昨天夜里,又梦见母亲,蓝衣黑裤,一个人站在老家门前的木槿树下,木槿树上开满了洁白的花朵,母亲正举手摘花。我分明看到母亲花白的发端有根稻草,想是她劳作时留下的,想伸手帮她拿下来,却总伸手不出,心中一急,却醒过来。黑夜里想到逝去八年的母亲,想到老家门前寂寞的木槿花,眼里禁不住凄然泪下。
我记得门前的这棵木槿花树,是那年清明节母亲到父亲的老家去时,老家的三叔送的。带回家后,父亲便将它栽在门前的那片空地上。母亲一向非常反对父亲种花养草,在她心目中,花草对于一个农村家庭来说十分不必要,每天辛苦田间劳作,赏花自然没有心情,倒不如在房前屋后种些瓜果、蔬菜。瓜熟蒂落,信手拈来,又是一餐丰富的菜食。但对于父亲栽这棵木槿花,她却非常支持与呵护,想是她对父亲故乡一草一木和亲人的爱恋。
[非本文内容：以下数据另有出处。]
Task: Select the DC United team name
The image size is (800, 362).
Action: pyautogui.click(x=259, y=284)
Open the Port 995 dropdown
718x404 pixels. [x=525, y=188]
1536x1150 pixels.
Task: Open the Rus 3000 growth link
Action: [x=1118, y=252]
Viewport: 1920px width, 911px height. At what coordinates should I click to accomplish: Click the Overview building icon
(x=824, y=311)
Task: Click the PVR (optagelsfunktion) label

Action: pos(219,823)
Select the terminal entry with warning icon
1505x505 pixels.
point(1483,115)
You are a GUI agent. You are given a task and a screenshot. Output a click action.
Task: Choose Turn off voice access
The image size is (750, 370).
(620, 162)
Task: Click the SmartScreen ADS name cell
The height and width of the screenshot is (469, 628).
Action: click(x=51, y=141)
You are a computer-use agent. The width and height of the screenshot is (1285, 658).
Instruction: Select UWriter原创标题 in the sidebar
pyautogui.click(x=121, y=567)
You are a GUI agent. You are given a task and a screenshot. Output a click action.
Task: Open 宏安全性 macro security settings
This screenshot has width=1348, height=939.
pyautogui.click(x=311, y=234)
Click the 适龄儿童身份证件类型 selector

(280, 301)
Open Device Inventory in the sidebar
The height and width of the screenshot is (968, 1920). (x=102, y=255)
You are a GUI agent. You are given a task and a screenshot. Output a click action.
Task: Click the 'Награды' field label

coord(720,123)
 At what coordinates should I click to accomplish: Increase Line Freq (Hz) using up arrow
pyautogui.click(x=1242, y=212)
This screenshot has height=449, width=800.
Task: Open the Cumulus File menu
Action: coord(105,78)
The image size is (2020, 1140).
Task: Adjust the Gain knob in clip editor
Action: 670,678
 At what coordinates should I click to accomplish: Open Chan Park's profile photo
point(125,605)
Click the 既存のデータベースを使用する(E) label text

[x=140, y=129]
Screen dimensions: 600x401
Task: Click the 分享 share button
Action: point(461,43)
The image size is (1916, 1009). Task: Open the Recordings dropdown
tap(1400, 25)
木槿花在不经意间生长着,一年以后,就有一人多高,夏天,茂密的枝头开出了第一朵白花,紧接着越开越旺盛,密密麻麻挤满枝头。那些花骨朵,在绿叶的衬托下洁白清纯,一如母亲一生在乡下,忠厚质朴洁静,与世无争。木槿树边,是我家的一块水泥晒场,母亲常常一个人在上面打场晒谷。枯燥辛苦的劳动之余,母亲会站在木槿树下,有花看花,无花看叶,或是透过树叶的缝隙,看门前的那条路,企盼有她的儿女熟悉的身影,她用这种方式去消除身体的疲乏和心灵的寂寞。母亲一生辛劳养育了六个儿女,因为工作,因为生计、因为婚嫁纷纷走出家门,散向各方,就像眼前的木槿花,主干是家,枝丫却要义无反顾的向外伸出,这是自然的规律呀,母亲常常叹息,但她知道,其实只要她的孩子在外花开朵朵,也是一种慰藉。我们每年只有在过年的时候才能回到老屋里寄居,才能回到母亲身边。我知道,在老家团聚的日子,其实是父母亲一年中最快乐的时光。母亲腰扎围裙,锅前灶后,忙里忙外,潜心去安排我们的食宿,她的慈祥,抚平了她的儿女们一年在外漂泊的愁绪和心灵创伤。过完新年一个又一个把我们送出家门,句句叮咛,点点泪花。“儿行千里母担忧”呀,我们知道母亲送别的心痛和惆怅,只是她默默埋藏在心里。一年中漫长的时光,两位老人家就守着十几间老屋,守着门前的这棵木槿花。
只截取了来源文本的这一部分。